A Pakistani military helicopter carrying General Sarfaraz Ali and five others crashed on a mountain during a flood relief operation and all on board were killed, the military and police said on Tuesday.
The army aviation helicopter, which was helping with flood relief work in Balochistan province, lost contact with air traffic control on Monday.
“He [Ghafoor] is replacing Lt. Gen. Sarfraz Ali ... who embraced shahadat (martyrdom) in a helicopter crash due to bad weather during flood relief operations in Lasbela, Balochistan, on 1 August 2022,” the Pakistan army said in a statement.
Lt Gen Ghafoor has previously served as the head of the army’s media wing, ISPR, a role in which he is widely believed to have tightened the military’s grip over Pakistan’s media landscape and imposed de facto censorship rules. The military denies it suppresses the press.

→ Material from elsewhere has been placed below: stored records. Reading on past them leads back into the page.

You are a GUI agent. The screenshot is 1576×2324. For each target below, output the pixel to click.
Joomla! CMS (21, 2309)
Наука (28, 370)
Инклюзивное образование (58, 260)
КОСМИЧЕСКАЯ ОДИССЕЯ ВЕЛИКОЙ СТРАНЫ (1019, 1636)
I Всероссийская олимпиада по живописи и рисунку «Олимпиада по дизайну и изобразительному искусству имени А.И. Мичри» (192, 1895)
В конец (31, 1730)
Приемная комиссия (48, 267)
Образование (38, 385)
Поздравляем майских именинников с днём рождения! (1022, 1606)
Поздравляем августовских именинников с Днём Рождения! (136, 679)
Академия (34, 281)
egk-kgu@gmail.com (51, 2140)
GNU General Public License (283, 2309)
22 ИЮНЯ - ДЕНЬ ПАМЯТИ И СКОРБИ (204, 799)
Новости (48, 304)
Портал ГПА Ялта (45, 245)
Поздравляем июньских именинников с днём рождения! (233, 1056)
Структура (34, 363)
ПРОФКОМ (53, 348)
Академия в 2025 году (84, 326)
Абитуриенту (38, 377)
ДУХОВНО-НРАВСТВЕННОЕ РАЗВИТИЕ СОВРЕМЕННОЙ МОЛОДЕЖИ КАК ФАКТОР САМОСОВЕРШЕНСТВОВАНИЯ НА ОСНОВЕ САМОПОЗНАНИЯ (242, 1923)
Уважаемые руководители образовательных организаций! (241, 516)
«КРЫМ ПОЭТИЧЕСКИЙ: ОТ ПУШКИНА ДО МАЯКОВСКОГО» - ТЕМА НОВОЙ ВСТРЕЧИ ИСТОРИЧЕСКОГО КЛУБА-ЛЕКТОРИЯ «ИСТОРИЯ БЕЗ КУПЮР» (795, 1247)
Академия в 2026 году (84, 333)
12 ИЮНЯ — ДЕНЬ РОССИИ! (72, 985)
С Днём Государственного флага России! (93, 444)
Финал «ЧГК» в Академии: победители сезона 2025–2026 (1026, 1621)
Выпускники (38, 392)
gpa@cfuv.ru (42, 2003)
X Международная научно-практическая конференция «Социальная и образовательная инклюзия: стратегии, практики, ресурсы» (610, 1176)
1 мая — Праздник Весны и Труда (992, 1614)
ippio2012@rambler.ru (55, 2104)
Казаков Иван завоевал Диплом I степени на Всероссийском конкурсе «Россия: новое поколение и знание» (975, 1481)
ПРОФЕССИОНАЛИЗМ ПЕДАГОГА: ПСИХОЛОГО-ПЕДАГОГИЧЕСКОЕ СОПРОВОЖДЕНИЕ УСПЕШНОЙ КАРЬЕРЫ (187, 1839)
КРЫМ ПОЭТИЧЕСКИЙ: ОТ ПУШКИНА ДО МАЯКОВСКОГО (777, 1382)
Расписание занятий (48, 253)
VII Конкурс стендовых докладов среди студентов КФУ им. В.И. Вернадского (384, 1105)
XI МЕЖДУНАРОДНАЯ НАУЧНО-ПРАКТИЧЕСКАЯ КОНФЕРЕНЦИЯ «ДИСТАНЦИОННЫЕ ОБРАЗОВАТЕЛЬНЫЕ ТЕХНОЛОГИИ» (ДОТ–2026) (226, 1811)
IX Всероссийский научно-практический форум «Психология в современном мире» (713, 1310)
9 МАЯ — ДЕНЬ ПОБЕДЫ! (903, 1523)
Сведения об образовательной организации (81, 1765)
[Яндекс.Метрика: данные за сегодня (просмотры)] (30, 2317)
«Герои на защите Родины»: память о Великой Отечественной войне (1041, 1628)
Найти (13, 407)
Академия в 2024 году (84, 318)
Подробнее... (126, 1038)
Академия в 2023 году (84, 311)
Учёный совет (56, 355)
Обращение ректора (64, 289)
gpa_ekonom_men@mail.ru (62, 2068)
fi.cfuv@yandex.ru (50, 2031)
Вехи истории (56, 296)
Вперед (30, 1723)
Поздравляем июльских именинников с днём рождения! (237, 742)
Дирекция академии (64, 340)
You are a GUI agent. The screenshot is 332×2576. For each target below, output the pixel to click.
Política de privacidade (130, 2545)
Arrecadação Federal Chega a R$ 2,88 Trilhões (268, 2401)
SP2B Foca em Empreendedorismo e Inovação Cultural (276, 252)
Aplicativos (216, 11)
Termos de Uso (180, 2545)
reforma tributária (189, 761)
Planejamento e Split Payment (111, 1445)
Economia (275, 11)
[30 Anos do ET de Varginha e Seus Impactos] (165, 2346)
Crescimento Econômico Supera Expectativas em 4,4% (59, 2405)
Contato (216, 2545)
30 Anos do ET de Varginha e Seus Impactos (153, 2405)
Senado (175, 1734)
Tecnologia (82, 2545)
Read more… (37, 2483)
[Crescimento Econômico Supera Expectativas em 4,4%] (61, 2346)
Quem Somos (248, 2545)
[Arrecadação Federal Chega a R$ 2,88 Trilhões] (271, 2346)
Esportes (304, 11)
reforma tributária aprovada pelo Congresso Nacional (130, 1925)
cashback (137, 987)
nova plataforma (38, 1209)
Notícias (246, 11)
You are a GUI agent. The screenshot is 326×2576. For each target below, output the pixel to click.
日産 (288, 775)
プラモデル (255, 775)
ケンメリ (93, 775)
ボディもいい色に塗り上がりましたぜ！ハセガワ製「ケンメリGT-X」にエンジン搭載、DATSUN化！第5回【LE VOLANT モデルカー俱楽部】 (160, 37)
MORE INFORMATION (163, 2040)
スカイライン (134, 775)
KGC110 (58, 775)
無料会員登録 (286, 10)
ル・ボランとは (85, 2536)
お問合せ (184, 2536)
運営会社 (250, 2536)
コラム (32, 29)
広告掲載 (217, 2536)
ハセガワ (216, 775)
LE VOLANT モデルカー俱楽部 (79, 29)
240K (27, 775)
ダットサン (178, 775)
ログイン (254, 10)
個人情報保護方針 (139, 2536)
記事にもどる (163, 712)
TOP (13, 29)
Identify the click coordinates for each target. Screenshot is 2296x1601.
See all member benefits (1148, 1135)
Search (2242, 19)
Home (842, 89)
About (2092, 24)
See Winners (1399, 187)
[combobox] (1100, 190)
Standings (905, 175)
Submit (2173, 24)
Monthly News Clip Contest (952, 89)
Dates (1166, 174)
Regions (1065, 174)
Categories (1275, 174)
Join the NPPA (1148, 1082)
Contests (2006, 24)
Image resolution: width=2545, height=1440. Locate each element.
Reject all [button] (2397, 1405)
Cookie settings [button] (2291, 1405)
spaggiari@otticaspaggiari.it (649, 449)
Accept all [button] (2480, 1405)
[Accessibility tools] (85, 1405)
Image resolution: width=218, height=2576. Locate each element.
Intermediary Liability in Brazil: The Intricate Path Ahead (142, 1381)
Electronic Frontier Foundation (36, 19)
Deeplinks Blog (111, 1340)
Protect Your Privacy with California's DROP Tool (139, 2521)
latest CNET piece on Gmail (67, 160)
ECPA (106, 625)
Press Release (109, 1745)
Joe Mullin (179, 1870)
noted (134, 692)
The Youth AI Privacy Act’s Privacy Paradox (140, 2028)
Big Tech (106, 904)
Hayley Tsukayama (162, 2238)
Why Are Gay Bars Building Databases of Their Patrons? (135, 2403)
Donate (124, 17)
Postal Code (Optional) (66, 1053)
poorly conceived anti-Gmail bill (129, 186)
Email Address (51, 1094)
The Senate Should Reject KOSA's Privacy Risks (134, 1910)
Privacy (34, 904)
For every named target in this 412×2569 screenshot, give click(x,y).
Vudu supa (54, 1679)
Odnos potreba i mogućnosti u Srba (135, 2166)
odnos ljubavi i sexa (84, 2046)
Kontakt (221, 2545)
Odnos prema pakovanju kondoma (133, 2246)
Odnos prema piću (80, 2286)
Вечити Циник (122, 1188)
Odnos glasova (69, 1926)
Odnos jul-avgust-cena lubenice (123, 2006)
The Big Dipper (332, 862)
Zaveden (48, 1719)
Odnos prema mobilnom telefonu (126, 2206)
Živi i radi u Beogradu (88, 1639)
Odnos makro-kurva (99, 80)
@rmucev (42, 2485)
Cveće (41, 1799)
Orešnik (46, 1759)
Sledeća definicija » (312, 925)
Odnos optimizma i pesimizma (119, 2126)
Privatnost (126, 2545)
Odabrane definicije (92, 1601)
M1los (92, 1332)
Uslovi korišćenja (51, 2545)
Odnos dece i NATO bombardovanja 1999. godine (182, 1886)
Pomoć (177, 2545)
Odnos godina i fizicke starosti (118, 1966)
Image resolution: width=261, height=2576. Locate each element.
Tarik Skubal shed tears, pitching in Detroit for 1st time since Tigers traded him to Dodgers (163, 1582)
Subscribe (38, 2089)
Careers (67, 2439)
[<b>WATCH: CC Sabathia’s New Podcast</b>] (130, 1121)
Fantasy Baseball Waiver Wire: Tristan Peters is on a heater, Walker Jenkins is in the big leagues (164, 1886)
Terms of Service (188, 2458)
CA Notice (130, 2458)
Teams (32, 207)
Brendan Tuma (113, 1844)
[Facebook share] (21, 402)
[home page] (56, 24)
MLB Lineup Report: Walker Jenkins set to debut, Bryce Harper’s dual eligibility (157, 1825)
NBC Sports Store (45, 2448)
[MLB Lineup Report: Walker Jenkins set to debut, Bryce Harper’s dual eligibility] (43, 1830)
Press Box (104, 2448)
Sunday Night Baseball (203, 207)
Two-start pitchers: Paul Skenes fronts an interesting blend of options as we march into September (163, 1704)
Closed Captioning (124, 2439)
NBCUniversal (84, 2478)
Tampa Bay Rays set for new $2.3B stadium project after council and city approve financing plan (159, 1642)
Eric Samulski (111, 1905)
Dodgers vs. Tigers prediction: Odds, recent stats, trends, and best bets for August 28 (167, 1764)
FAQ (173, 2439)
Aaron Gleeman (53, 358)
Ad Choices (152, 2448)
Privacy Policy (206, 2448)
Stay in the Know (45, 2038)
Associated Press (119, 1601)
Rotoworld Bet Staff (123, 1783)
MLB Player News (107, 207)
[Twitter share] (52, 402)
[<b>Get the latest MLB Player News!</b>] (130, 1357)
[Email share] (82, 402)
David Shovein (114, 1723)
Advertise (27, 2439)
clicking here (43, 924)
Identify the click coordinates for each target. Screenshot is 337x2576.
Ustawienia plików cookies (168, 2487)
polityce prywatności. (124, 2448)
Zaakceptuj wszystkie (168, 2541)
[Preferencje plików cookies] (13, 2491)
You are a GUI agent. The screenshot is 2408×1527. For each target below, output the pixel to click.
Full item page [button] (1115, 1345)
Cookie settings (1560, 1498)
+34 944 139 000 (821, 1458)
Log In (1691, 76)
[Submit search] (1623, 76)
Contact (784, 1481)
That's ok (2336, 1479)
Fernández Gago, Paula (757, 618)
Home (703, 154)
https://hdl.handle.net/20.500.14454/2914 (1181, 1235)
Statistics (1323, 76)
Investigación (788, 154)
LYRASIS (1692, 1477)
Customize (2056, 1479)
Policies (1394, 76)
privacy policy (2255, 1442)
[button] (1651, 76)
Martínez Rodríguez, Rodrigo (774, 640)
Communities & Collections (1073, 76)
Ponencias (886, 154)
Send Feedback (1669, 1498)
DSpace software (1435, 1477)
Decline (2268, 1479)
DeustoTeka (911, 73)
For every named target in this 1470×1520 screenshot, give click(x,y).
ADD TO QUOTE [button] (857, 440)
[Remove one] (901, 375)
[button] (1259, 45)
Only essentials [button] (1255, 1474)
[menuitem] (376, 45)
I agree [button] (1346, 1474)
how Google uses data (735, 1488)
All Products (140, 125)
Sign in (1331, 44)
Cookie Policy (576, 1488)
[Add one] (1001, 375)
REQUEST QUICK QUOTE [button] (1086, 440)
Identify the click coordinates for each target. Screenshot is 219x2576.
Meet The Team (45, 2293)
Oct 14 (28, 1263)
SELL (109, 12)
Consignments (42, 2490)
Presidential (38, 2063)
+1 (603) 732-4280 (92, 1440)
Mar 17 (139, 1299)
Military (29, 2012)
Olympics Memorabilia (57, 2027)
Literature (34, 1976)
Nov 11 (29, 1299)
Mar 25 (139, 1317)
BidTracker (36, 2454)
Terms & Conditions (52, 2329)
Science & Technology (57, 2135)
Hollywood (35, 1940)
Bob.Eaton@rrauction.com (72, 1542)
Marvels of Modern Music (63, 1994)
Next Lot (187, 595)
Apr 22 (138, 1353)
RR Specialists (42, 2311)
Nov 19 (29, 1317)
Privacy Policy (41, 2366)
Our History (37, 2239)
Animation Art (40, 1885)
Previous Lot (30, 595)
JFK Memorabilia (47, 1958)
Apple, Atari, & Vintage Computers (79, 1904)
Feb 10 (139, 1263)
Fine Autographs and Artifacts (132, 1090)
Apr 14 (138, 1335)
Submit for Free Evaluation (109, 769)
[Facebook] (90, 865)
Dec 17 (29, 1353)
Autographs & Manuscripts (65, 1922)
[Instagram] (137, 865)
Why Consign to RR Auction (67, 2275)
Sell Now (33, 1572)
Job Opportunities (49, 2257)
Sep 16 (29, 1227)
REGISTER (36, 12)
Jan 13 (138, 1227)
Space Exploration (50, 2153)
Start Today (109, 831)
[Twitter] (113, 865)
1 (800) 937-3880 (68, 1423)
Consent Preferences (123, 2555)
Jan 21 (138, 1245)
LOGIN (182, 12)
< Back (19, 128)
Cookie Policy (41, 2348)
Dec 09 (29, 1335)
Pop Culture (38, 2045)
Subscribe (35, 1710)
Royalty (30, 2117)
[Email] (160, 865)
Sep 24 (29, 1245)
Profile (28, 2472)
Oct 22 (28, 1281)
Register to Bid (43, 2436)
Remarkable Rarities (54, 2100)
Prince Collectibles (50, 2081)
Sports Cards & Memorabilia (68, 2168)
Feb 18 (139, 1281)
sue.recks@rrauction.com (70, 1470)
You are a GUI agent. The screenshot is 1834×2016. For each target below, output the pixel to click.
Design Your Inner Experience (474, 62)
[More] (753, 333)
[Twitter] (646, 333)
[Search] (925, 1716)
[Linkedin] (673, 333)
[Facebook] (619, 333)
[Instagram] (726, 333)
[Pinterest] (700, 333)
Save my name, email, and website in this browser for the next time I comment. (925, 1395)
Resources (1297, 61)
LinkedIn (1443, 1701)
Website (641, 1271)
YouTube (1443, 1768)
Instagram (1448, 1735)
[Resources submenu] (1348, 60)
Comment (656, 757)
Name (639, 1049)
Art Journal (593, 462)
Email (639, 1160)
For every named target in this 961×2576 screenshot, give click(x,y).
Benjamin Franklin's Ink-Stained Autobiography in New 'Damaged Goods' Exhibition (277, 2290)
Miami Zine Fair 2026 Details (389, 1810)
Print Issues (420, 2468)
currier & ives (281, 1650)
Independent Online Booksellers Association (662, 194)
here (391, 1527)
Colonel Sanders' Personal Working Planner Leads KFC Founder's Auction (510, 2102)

The XII Corps, also known as Quetta Corps, is stationed in Quetta, the capital of Balochistan province. The strategically key formation has been on the frontlines of the war against militants and separatists, and was originally raised after the Soviet invasion of Afghanistan in 1979, spending the first few years of its history guarding against Soviet expansionism.
Ethnic Baloch militants have for decades waged an insurgency against the Pakistani government and army in Balochistan, complaining that its rich gas and mineral resource are unfairly exploited to the benefit of other parts of the country. The state denies this. The Pakistan army has launched several operations against separatist insurgents in its 75-year-long history. But the insurgency in Balochistan, a sparsely populated, mountainous, desert region bordering Afghanistan and Iran, has sometimes waned and sometimes intensified over the years.
The province is also home to deep-water Gawadar port, which neighboring China has been developing as part of a multi-billion dollar China-Pakistan Economic Corridor to link road and sea routes with Beijing’s Belt and Road Initiative. Separatists oppose the projects and try to attack them.